Paul Nduve v Republic [2018] KEHC 2460 (KLR)

Full Case Text

REPUBLIC OF KENYA

IN THE HIGH COURT OF KENYA AT MACHAKOS

(Coram: Odunga, J)

CRIMINAL CASE NO. 56 OF 2018

PAUL NDUVE......APPELLANT/APPLICANT

VERSUS

REPUBLIC................................RESPONDENT

RULING

1. The appellant herein, Paul Nduve, was charged with the offence of Corruptly Soliciting for and receiving a Benefit Contrary to Section 39(3)(a) as read with section 48(1) of the Anti-Corruption and Economic Crimes Act, No. 3 of 2003. The facts were that the appellant, a Principal, Wakaela Secondary School, corruptly solicited for a benefit of and received Kshs 10,000/= from Susan Wanjiku Wanyoike, as an inducement so as to facilitate the release of a cheque in respect of payment for the supply to the said school of two computers, a printer, computer accessories and stationary.

2. After hearing the evidence in the case, the Learned Trial Magistrate found the appellant guilty, convicted him accordingly and on 5th June, 2018 sentenced him to serve 3 years for each count the said sentences to run concurrently.

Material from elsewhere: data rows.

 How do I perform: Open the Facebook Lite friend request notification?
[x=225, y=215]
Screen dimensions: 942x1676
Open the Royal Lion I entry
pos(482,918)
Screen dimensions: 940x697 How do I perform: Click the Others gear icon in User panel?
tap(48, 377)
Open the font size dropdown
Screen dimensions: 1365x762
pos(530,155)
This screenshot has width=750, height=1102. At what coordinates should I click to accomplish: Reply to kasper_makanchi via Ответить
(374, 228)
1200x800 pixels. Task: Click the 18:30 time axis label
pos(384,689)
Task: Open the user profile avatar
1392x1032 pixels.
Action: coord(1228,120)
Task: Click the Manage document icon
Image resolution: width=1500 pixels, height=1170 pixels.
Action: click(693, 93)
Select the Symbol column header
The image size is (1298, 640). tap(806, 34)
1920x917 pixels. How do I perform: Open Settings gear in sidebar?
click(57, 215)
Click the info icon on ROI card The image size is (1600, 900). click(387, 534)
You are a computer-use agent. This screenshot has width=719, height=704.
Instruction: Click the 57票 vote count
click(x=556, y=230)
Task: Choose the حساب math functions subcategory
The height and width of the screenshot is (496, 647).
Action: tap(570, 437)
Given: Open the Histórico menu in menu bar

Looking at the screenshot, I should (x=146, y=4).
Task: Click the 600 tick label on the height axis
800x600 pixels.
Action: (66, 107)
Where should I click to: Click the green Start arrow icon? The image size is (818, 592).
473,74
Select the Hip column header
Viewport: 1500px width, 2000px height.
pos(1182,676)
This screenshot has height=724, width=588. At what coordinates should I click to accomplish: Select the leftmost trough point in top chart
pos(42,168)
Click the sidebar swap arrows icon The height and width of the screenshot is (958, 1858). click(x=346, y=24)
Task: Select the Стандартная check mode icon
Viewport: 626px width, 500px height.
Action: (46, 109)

3. The appellant, through his Learned Counsel, Ms Muthini, now seeks by his application filed dated 16th July, 2018, that he be granted bail/bond pending the hearing and determination of this appeal.

4. According to the appellant, he was taking care of his children and family and paying their school fees but since his arrest and detention has been unable to pay the said fees thus they have been unable to go to school. He however disclosed that he was ready and willing to provide and/or deposit any reasonable security the Court may find proper and/or sufficient.

5. The applicant averred that he is of good antecedents and high moral standing and will abide fully by the conditions this Court may impose. It was his contention that he is a law-abiding citizen having not been charged and/or convicted of any crime until the age of 52 when the charges the subject of these proceedings were preferred against him.

6. The applicant disclosed that on 1st May, 1983, he was appointed by the Teachers Service Commission to work thereat as a Secondary School Teacher being TSC Registration Number 197608/190 which he diligently did till his incarceration and conviction on 5th June, 2018.

7. It was his view that since he resided within the county where he worked for gain as a teacher there is no compelling reason why he should not be admitted to bail and that it is in the interest of justice that he be granted the orders sought.

8. It was the applicant’s belief that his appeal harbours very high possibility of success and that no prejudice will be suffered by anyone if his application is allowed.

9. The application was opposed by the Respondent through Ms Mogoi, the Learned Prosecution Counsel. According to the Respondent, the Applicant as not demonstrated at all that his appeal has high chances of success or any chances at all. It was deposed that at this stage, the applicant is a convict and not an accused person hence bond is not a matter of right but is purely based on the likelihood of the success of the appeal and other compelling reasons which reasons the applicant have not adduced.

10. To the learned Prosecution Counsel, the solemn assertion by the applicant that he will not abscond if released. Even if supported by sureties, is not a sufficient ground for releasing him on bail pending appeal, considering the seriousness of the offence herein It was contended that the application and the supporting affidavit filed herein are not substantiated as no evidence has been attached in support hence the same cannot be considered in deciding whether or not the applicant’s application should be granted.

11. To the Respondent, the applicant ought to set  down his appeal for hearing at the earliest and in the event that the same is successful, no prejudice will be suffered in view of the lawful sentence imposed by the trial court which is lenient considering the effect that economic crimes have in the Country and the endless efforts being put in place to curb the same.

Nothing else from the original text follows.